In general, a variable valve system of a vehicle increases an exhaust temperature under a specific vehicle driving condition to assist the performance of an exhaust purification device configured to decrease an exhaust gas of an engine.
This is because the exhaust purification device requires an exhaust gas with a certain temperature or higher in order to effectively activate exhaust purification efficiency. A large amount of harmful exhaust gases is emitted due to a decrease or loss of the purification ability of the exhaust purification device in an area where the exhaust temperature is low or when an exhaust temperature is low while a vehicle is operated as in the early stage of engine start.
Therefore, the variable valve system increases the exhaust temperature to shorten a light-off time (LoT), which is a time to reach a catalyst activation temperature of the exhaust purification system.
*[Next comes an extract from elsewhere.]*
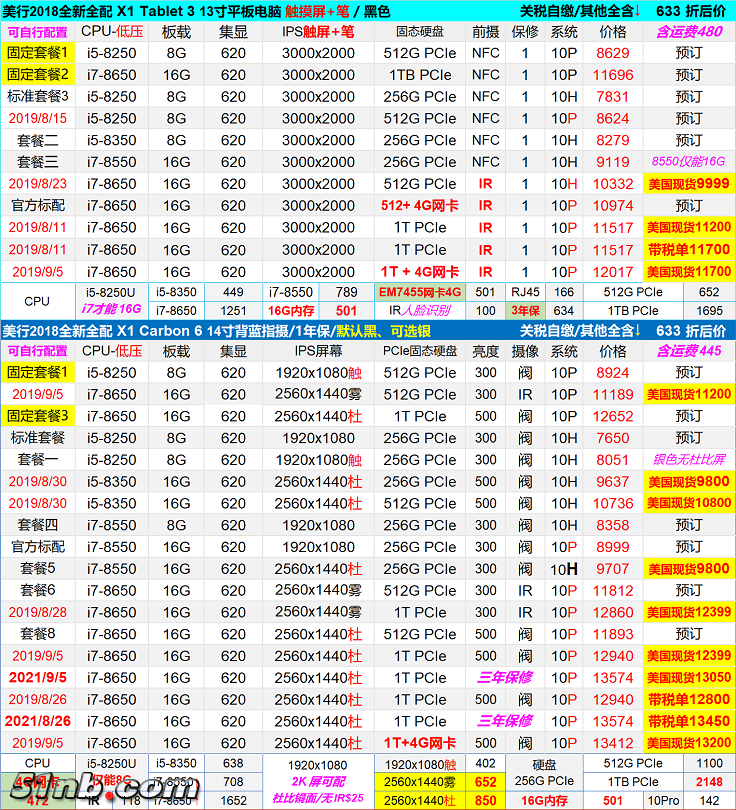Select the 3年保 warranty cell
This screenshot has height=810, width=736.
524,311
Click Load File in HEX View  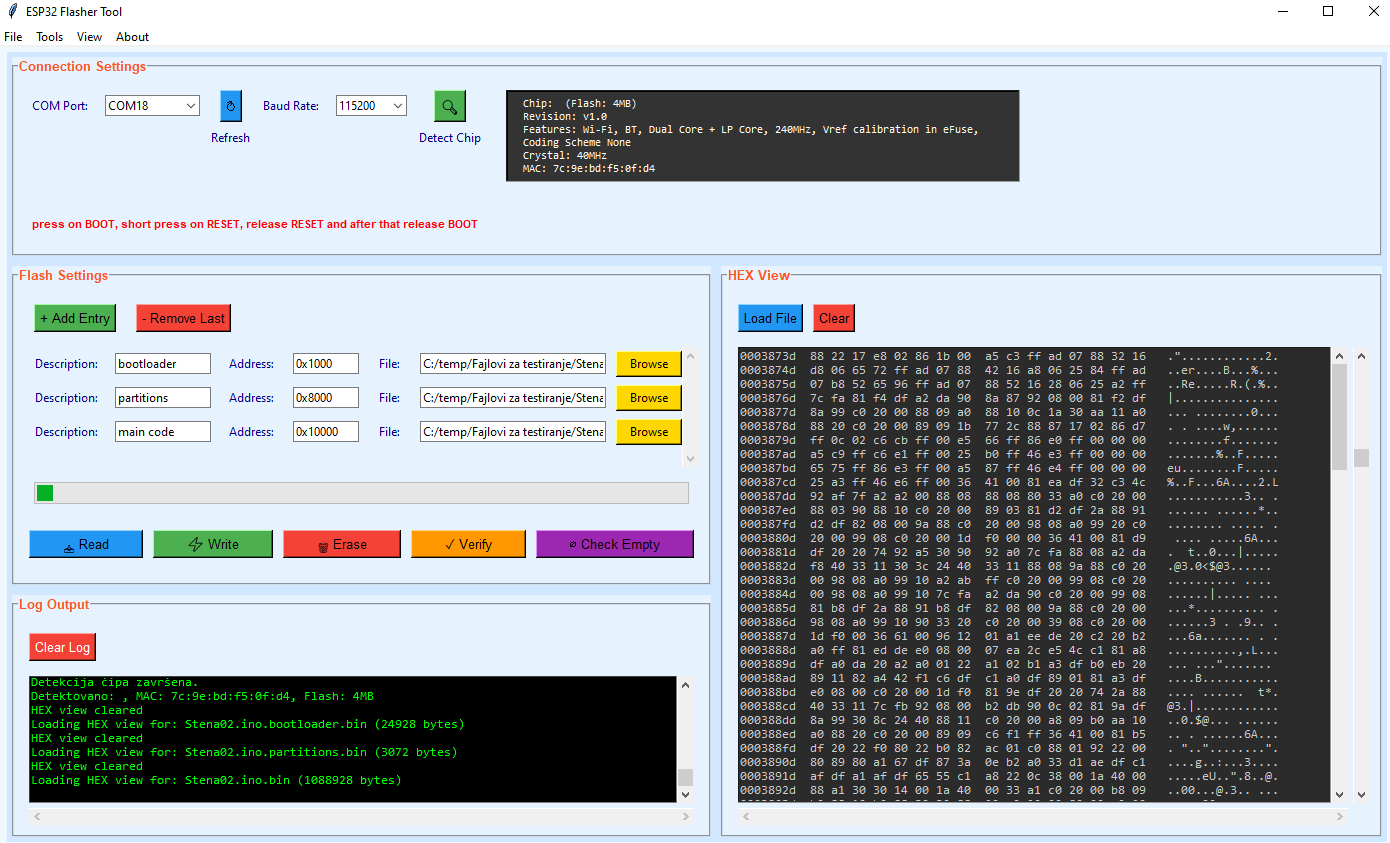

To this end, the variable valve system includes a rocker arm device interlocked with a cam shaft, a variable valve device configured to perform a variable valve lift (VVL)/continuously variable valve time (CVVT)/continuous variable valve lift (CVVL) for a valve, an oil control circuit configured to control oil flow by an oil control valve (OCV).
For example, the variable valve device operates in an operation area where an increase in the exhaust gas temperature is required (i.e., an area where the exhaust temperature is low) to advance an exhaust valve opening time or retard an exhaust valve closing time so that the exhaust gas temperature is increased in a desired operation condition, thereby shortening the time to reach the catalyst activation temperature (LoT).
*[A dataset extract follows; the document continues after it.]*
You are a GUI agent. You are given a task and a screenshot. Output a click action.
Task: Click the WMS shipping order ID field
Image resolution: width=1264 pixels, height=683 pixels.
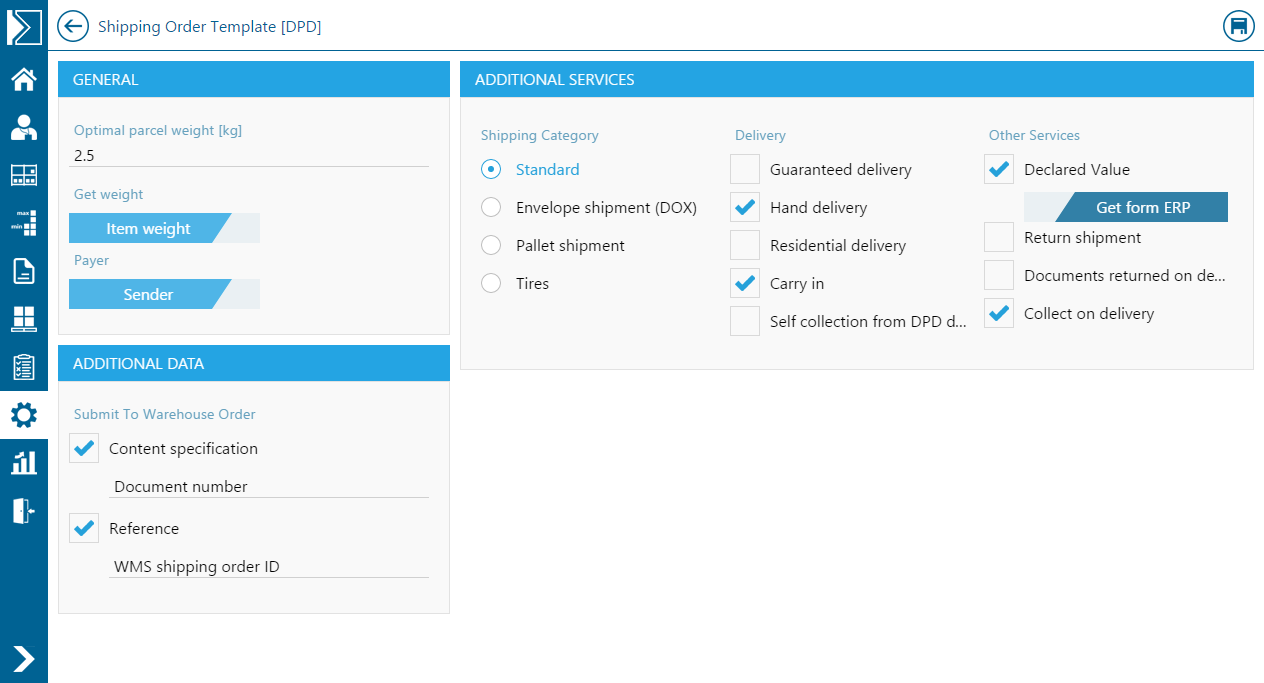[x=268, y=567]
The exhaust valve opening advance causes the exhaust temperature to increase due to the discharge of a high-temperature combustion gas during an explosion stroke, and the exhaust valve closing retardation increases a flow rate of an internal exhaust gas recirculation (EGR) due to an increase in an overlapping section of an exhaust valve and an intake valve to increase an intake temperature, thereby contributing to increasing the exhaust gas.
To this end, the variable valve device may include, for example, a cam phasing type variable valve device or a cam in cam type variable valve device.
However, the cam phasing type or cam in cam type variable valve device has a limitation in that the closing time retardation is impossible in the opening time advance in a single overhead camshaft (SOHC), and in particular, an undesired advance is possible upon variable operation.
In particular, the cam phasing type variable valve device is installed at a front end of the camshaft to implement the opening advance and the closing retardation by shifting a valve profile.
In addition, the cam in cam type variable valve device is a type which is divided into a first cam and a first rocker arm having profiles of the opening advance and a second cam and a second rocker arm having profiles of the closing retardation and implements the opening advance and the closing retardation by constituting a pair of the first and second cams and a pair of the first and second rocker arms and matching them with each of the exhaust valves applied to the engine.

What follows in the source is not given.